仮想通貨が一般の人々に認知され、流通市場経由で購入・保有されるようになったのは2017年です。いわゆる仮想通貨元年といえる年で、今後5年10年後にもエポックメイキングの年として長く記録に残る年になる筈です。一般に投資商品としては株式・債権・為替があり、その運用形態として投資信託やETFがありますが、仮想通貨がこの先金融商品としてどのような位置づけになるのかは、この1-2年の大きな課題です。

リスクは高いが先進性や利便性をベースにして金融商品の一角を占めるのか、あるいは金融と投機(ギャンブル性の高い)の境のキワモノで終わるのかは仮想通貨に関わる企業と関係者の取り組みにかかっていると言えるのではないでしょうか。この稿では株式・為替と対比しながら、この1年間の主要な仮想通貨の動きを見て、今後の展望につなげたいと考えます。

 比較の基準

株式・為替と仮想通貨はそれぞれ法定通貨(円、米ドル、ユーロ)単位での評価額はありますが、特に仮想通貨は開設時点と時間経過で評価額に大きな差があります。基準時点を定めないと時間経過後の動きを対比できないということです。この稿では2017年3月31日(2017年4月1日)を基準時点として100と設定します。その後の上昇・下落を100に対する指数として表示することにより、どの通貨、金融商品を保有したことによる資産の増減があったかを客観的に対比しようとするものです。

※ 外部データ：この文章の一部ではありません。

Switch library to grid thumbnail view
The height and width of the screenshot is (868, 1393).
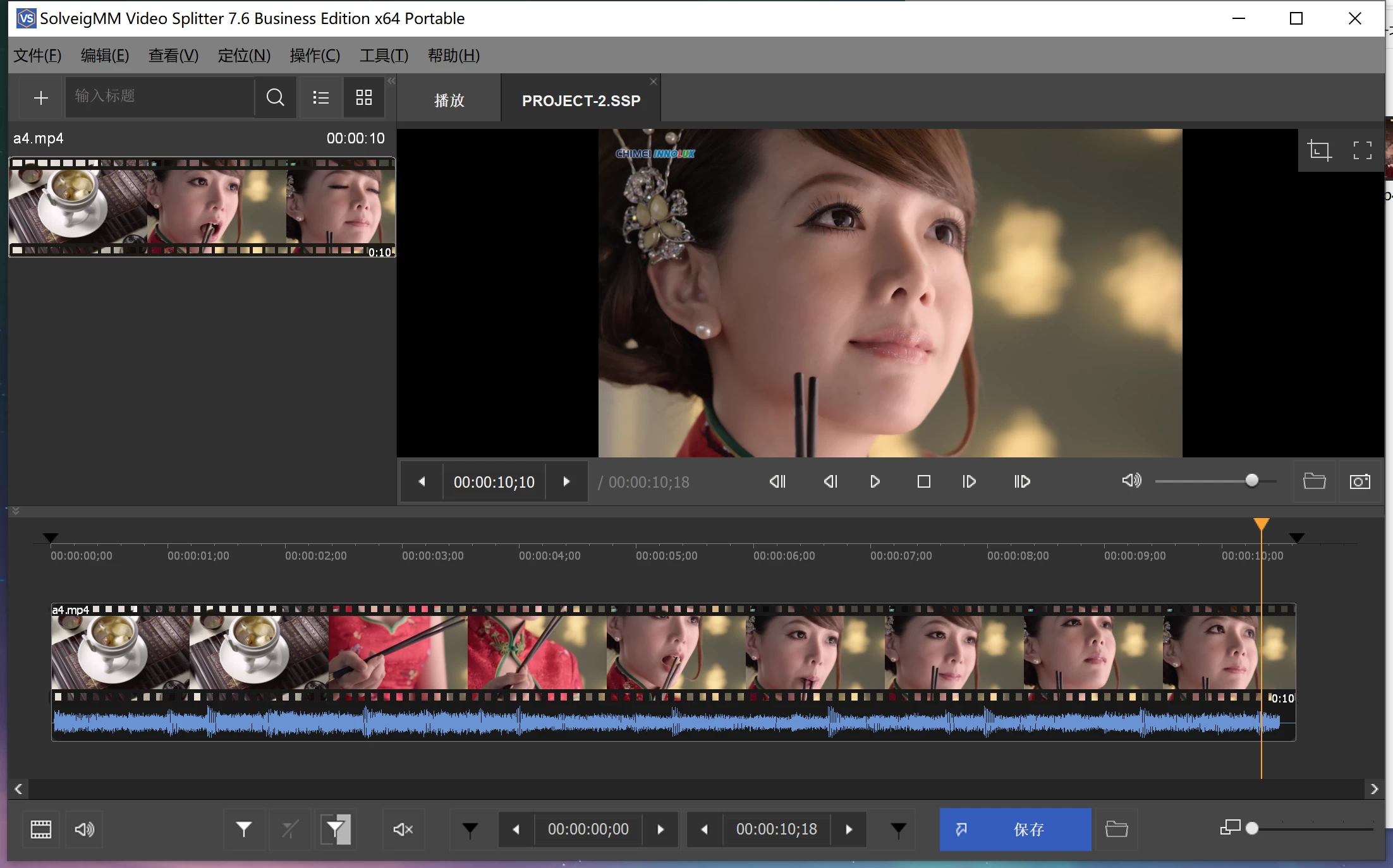[x=363, y=97]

株・為替・主要仮想通貨のこの1年間(2017.4.1~2018.4.30)の値動き

  • 株は日経平均とNYダウ平均、為替はUSドル/円とユーロ/円相場、仮想通貨はビットコイン(BTC)、イーサリアム(ETH)、ライトコイン(LTC)、リップル(XRP)の8種を対象としました。
  • 採用数値はチャート構成の(始値―安値―高値―終値)を拾うのが正しいのですが、トレンド把握が目的ですので、すべて終値を採用しました。

 ● 8データのこの1年間の推移(実数値)

 ●8データの指数値(2017年3月31日を100とする)株価や為替の動きが堅実な推移になっているのに対して、仮想通貨の異常さが際立っています。
また、昨年の11月~12月の特に仮想通貨の異常な動きが顕著です。これをグラフで見てみましょう。

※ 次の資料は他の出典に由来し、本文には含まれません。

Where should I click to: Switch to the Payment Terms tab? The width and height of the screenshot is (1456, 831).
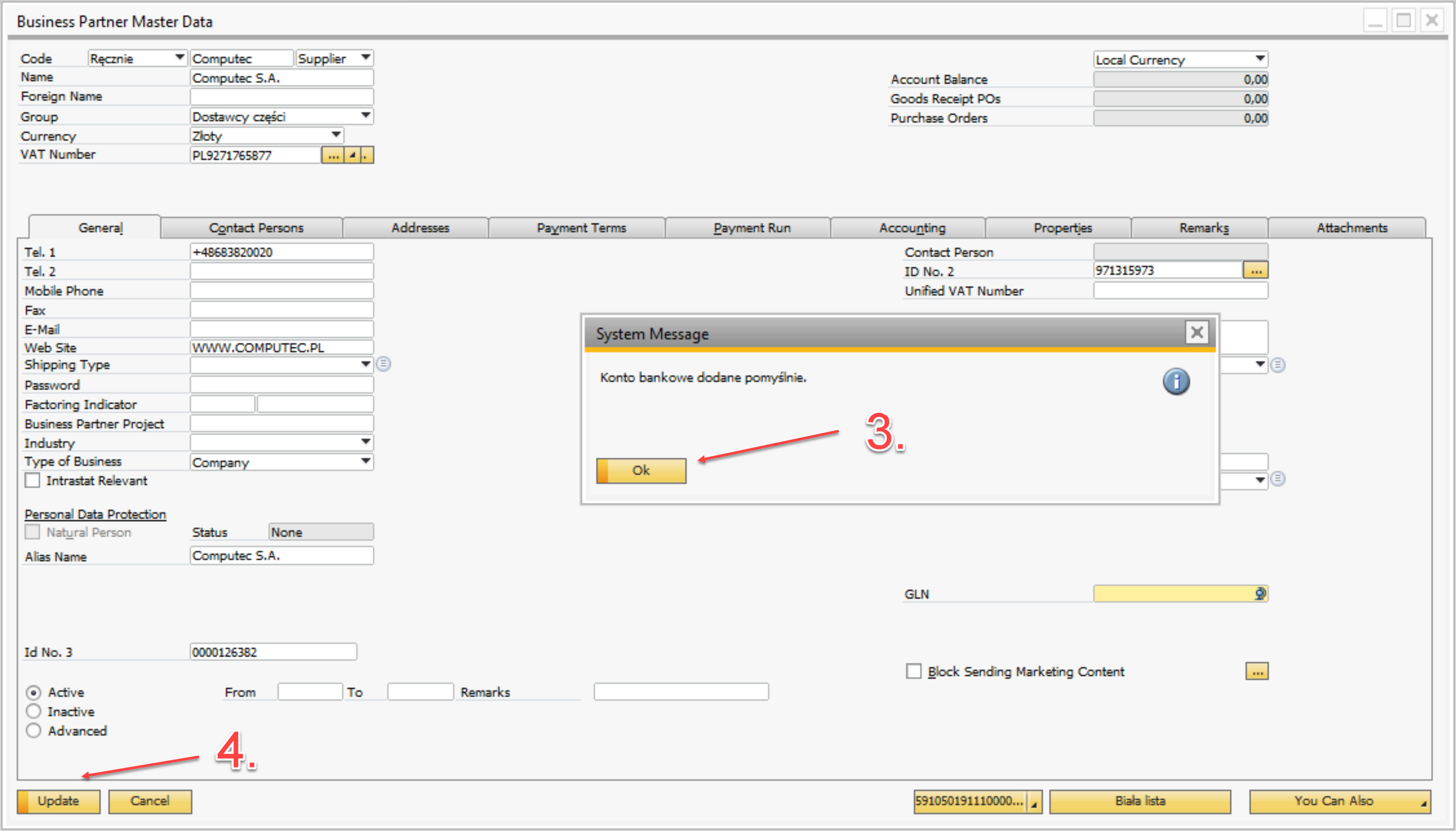(581, 228)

目盛りの取り方の関係で株価等のグラフ表示は最下段のほぼ水平の線に重なるので、このグラフでは日経平均のみを表示しました。昨年来ビットコインの2017年の年初以来の20倍上昇の話題が多かったのですが、ビットコイン(BTC)は最も水平に近い推移でリップル(XRP)の荒っぽい値動きが際立っています。グラフの起点が2017年4月に設定していることが背景にありますが、昨年1年間の仮想通貨の動きを俯瞰するには役立ちます。

また、11月~12月に仮想通貨がヒートアップした様が一見しただけで分かる状況になっています。
このグラフデータは終値のみで作成しましたので、実際の高値はいずれの仮想通貨も表あるいはグラフ値
を上回っています。参考までに日経平均、NYダウ、USドル/円、ユーロ/円のグラフ推移を表示しておきます。

仮想通貨毎の価格上昇の背景

 

 

 

 

 

 

 

全ての仮想通貨が上がったのは、仮想通貨ブームと云うべき話題沸騰と儲かりそうだとの期待があったの
は事実ですが、その上がり方には個別の背景があり、それを少し確認してみましょう。

ビットコイン(BTC)

最大の時価総額を誇るビットコインですが、この1年間の上昇の動きの指数は他の仮想通貨に比して低めになっています。その背景は既に発行以来10年を経過して、1BTCが2017年4月に120,420BTCになっており、先行して高値水準まで達していたことにあります。それでもなお、仮想通貨=ビットコインの位置づけで、基準時点指標100に対して1375(13.7倍)に達したのは、次の理由と思われます。

  • 仮想通貨入門者の第一の受け皿になったこと
  • ハードフォーク後の新通貨の分配情報(増資効果)
  • マイナーの集中的なマイニング活動

イーサリアム(ETH)

イーサリアムの場合は、最大上昇時(2018年1月)で21.38倍になった訳ですが、4月時点の5593円がひとつのポイントを思われます。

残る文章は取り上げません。